═══ EXTRACTED RECORDS ═══
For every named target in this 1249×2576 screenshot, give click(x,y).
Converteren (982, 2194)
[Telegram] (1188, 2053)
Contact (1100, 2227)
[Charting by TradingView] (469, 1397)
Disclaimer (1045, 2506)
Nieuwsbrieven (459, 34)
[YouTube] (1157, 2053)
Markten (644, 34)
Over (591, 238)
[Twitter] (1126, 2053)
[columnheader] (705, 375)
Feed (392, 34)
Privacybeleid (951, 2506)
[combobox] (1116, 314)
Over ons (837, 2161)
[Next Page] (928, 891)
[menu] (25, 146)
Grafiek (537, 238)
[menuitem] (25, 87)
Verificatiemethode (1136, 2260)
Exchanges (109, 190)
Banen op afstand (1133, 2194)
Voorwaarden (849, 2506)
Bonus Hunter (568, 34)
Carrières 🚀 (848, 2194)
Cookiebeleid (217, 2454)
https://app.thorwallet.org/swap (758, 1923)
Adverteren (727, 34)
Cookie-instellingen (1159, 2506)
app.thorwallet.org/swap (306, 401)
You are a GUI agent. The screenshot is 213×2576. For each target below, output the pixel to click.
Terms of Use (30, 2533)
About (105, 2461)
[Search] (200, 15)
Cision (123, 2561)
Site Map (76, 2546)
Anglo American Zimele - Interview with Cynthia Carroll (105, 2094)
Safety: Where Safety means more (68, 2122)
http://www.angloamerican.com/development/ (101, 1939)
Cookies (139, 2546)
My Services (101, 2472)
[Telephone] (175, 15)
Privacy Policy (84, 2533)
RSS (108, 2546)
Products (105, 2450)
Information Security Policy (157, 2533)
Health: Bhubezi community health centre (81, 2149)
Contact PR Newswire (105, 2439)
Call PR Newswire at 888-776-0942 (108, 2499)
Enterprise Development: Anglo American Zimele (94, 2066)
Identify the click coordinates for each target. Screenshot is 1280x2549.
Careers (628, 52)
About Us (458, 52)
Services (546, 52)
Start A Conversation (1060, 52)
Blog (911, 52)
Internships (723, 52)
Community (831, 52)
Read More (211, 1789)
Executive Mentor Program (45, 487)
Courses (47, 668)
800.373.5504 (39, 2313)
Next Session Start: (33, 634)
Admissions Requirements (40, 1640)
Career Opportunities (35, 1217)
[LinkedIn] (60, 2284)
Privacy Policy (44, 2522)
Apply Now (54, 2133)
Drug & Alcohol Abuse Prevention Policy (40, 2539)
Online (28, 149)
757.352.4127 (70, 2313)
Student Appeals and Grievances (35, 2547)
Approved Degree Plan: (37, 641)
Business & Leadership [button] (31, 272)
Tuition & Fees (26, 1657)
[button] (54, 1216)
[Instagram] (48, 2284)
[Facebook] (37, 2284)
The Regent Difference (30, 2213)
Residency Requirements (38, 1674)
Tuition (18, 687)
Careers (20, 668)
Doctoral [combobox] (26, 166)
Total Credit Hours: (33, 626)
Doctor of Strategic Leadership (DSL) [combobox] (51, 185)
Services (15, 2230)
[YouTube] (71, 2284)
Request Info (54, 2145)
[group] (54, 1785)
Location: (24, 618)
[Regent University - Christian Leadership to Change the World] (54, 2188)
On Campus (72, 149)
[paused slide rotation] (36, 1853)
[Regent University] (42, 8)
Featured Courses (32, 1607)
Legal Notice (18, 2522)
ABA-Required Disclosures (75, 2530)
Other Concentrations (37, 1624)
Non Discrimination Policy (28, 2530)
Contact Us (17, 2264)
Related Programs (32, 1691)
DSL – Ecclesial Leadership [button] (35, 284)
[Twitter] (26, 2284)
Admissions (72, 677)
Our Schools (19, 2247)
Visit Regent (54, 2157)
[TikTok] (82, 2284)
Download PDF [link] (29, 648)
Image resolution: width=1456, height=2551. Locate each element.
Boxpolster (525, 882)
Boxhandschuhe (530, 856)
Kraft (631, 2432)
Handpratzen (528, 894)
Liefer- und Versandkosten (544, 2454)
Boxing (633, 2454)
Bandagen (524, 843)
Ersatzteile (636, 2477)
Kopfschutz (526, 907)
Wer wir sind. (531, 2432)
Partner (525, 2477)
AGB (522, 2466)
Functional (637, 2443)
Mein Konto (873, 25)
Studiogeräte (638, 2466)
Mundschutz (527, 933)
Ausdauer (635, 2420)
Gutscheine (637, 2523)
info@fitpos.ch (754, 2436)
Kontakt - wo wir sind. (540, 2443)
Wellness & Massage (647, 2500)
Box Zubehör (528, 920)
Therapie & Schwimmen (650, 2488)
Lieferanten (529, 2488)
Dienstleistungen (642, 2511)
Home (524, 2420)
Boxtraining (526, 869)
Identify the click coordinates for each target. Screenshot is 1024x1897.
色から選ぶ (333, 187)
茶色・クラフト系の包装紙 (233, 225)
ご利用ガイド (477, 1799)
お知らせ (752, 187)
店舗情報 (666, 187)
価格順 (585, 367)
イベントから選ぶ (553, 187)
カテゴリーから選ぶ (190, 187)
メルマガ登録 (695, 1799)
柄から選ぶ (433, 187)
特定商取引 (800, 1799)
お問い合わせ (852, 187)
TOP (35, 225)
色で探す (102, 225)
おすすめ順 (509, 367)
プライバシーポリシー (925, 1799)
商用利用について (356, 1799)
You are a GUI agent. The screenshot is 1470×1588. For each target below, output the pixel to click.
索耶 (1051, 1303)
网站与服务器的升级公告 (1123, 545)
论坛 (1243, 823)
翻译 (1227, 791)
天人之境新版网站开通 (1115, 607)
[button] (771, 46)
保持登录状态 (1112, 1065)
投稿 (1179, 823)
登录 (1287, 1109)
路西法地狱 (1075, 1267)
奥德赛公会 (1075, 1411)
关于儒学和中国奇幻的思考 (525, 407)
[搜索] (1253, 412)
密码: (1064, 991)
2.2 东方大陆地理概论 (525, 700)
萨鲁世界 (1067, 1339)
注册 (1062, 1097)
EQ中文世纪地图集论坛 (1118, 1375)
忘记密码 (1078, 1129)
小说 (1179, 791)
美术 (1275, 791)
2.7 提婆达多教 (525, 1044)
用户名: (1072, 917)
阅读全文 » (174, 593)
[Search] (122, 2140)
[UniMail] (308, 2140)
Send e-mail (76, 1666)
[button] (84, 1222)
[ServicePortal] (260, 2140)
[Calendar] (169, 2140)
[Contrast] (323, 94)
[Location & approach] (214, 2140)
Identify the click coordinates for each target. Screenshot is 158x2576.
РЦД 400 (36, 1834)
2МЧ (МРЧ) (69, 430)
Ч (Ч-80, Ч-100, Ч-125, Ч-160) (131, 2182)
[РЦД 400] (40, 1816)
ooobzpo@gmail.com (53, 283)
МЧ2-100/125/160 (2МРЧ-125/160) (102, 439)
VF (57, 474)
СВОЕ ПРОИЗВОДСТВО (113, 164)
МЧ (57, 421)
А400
═══
EXERCISE AIM: Please reproduce the records above in their entirety, exactly as given.

REPLY TO THE TASK:
For every named target in this 1249×2576 screenshot, give click(x,y).
Converteren (982, 2194)
[Telegram] (1188, 2053)
Contact (1100, 2227)
[Charting by TradingView] (469, 1397)
Disclaimer (1045, 2506)
Nieuwsbrieven (459, 34)
[YouTube] (1157, 2053)
Markten (644, 34)
Over (591, 238)
[Twitter] (1126, 2053)
[columnheader] (705, 375)
Feed (392, 34)
Privacybeleid (951, 2506)
[combobox] (1116, 314)
Over ons (837, 2161)
[Next Page] (928, 891)
[menu] (25, 146)
Grafiek (537, 238)
[menuitem] (25, 87)
Verificatiemethode (1136, 2260)
Exchanges (109, 190)
Banen op afstand (1133, 2194)
Voorwaarden (849, 2506)
Bonus Hunter (568, 34)
Carrières 🚀 (848, 2194)
Cookiebeleid (217, 2454)
https://app.thorwallet.org/swap (758, 1923)
Adverteren (727, 34)
Cookie-instellingen (1159, 2506)
app.thorwallet.org/swap (306, 401)
You are a GUI agent. The screenshot is 213×2576. For each target below, output the pixel to click.
Terms of Use (30, 2533)
About (105, 2461)
[Search] (200, 15)
Cision (123, 2561)
Site Map (76, 2546)
Anglo American Zimele - Interview with Cynthia Carroll (105, 2094)
Safety: Where Safety means more (68, 2122)
http://www.angloamerican.com/development/ (101, 1939)
Cookies (139, 2546)
My Services (101, 2472)
[Telephone] (175, 15)
Privacy Policy (84, 2533)
RSS (108, 2546)
Products (105, 2450)
Information Security Policy (157, 2533)
Health: Bhubezi community health centre (81, 2149)
Contact PR Newswire (105, 2439)
Call PR Newswire at 888-776-0942 (108, 2499)
Enterprise Development: Anglo American Zimele (94, 2066)
Identify the click coordinates for each target. Screenshot is 1280x2549.
Careers (628, 52)
About Us (458, 52)
Services (546, 52)
Start A Conversation (1060, 52)
Blog (911, 52)
Internships (723, 52)
Community (831, 52)
Read More (211, 1789)
Executive Mentor Program (45, 487)
Courses (47, 668)
800.373.5504 (39, 2313)
Next Session Start: (33, 634)
Admissions Requirements (40, 1640)
Career Opportunities (35, 1217)
[LinkedIn] (60, 2284)
Privacy Policy (44, 2522)
Apply Now (54, 2133)
Drug & Alcohol Abuse Prevention Policy (40, 2539)
Online (28, 149)
757.352.4127 (70, 2313)
Student Appeals and Grievances (35, 2547)
Approved Degree Plan: (37, 641)
Business & Leadership [button] (31, 272)
Tuition & Fees (26, 1657)
[button] (54, 1216)
[Instagram] (48, 2284)
[Facebook] (37, 2284)
The Regent Difference (30, 2213)
Residency Requirements (38, 1674)
Tuition (18, 687)
Careers (20, 668)
Doctoral [combobox] (26, 166)
Total Credit Hours: (33, 626)
Doctor of Strategic Leadership (DSL) [combobox] (51, 185)
Services (15, 2230)
[YouTube] (71, 2284)
Request Info (54, 2145)
[group] (54, 1785)
Location: (24, 618)
[Regent University - Christian Leadership to Change the World] (54, 2188)
On Campus (72, 149)
[paused slide rotation] (36, 1853)
[Regent University] (42, 8)
Featured Courses (32, 1607)
Legal Notice (18, 2522)
ABA-Required Disclosures (75, 2530)
Other Concentrations (37, 1624)
Non Discrimination Policy (28, 2530)
Contact Us (17, 2264)
Related Programs (32, 1691)
DSL – Ecclesial Leadership [button] (35, 284)
[Twitter] (26, 2284)
Admissions (72, 677)
Our Schools (19, 2247)
Visit Regent (54, 2157)
[TikTok] (82, 2284)
Download PDF [link] (29, 648)
Image resolution: width=1456, height=2551. Locate each element.
Boxpolster (525, 882)
Boxhandschuhe (530, 856)
Kraft (631, 2432)
Handpratzen (528, 894)
Liefer- und Versandkosten (544, 2454)
Boxing (633, 2454)
Bandagen (524, 843)
Ersatzteile (636, 2477)
Kopfschutz (526, 907)
Wer wir sind. (531, 2432)
Partner (525, 2477)
AGB (522, 2466)
Functional (637, 2443)
Mein Konto (873, 25)
Studiogeräte (638, 2466)
Mundschutz (527, 933)
Ausdauer (635, 2420)
Gutscheine (637, 2523)
info@fitpos.ch (754, 2436)
Kontakt - wo wir sind. (540, 2443)
Wellness & Massage (647, 2500)
Box Zubehör (528, 920)
Therapie & Schwimmen (650, 2488)
Lieferanten (529, 2488)
Dienstleistungen (642, 2511)
Home (524, 2420)
Boxtraining (526, 869)
Identify the click coordinates for each target. Screenshot is 1024x1897.
色から選ぶ (333, 187)
茶色・クラフト系の包装紙 (233, 225)
ご利用ガイド (477, 1799)
お知らせ (752, 187)
店舗情報 (666, 187)
価格順 (585, 367)
イベントから選ぶ (553, 187)
カテゴリーから選ぶ (190, 187)
メルマガ登録 (695, 1799)
柄から選ぶ (433, 187)
特定商取引 (800, 1799)
お問い合わせ (852, 187)
TOP (35, 225)
色で探す (102, 225)
おすすめ順 (509, 367)
プライバシーポリシー (925, 1799)
商用利用について (356, 1799)
You are a GUI agent. The screenshot is 1470×1588. For each target below, output the pixel to click.
索耶 (1051, 1303)
网站与服务器的升级公告 (1123, 545)
论坛 (1243, 823)
翻译 (1227, 791)
天人之境新版网站开通 (1115, 607)
[button] (771, 46)
保持登录状态 (1112, 1065)
投稿 (1179, 823)
登录 (1287, 1109)
路西法地狱 (1075, 1267)
奥德赛公会 (1075, 1411)
关于儒学和中国奇幻的思考 (525, 407)
[搜索] (1253, 412)
密码: (1064, 991)
2.2 东方大陆地理概论 (525, 700)
萨鲁世界 (1067, 1339)
注册 (1062, 1097)
EQ中文世纪地图集论坛 (1118, 1375)
忘记密码 (1078, 1129)
小说 (1179, 791)
美术 (1275, 791)
2.7 提婆达多教 (525, 1044)
用户名: (1072, 917)
阅读全文 » (174, 593)
[Search] (122, 2140)
[UniMail] (308, 2140)
Send e-mail (76, 1666)
[button] (84, 1222)
[ServicePortal] (260, 2140)
[Calendar] (169, 2140)
[Contrast] (323, 94)
[Location & approach] (214, 2140)
Identify the click coordinates for each target. Screenshot is 158x2576.
РЦД 400 (36, 1834)
2МЧ (МРЧ) (69, 430)
Ч (Ч-80, Ч-100, Ч-125, Ч-160) (131, 2182)
[РЦД 400] (40, 1816)
ooobzpo@gmail.com (53, 283)
МЧ2-100/125/160 (2МРЧ-125/160) (102, 439)
VF (57, 474)
СВОЕ ПРОИЗВОДСТВО (113, 164)
МЧ (57, 421)
А400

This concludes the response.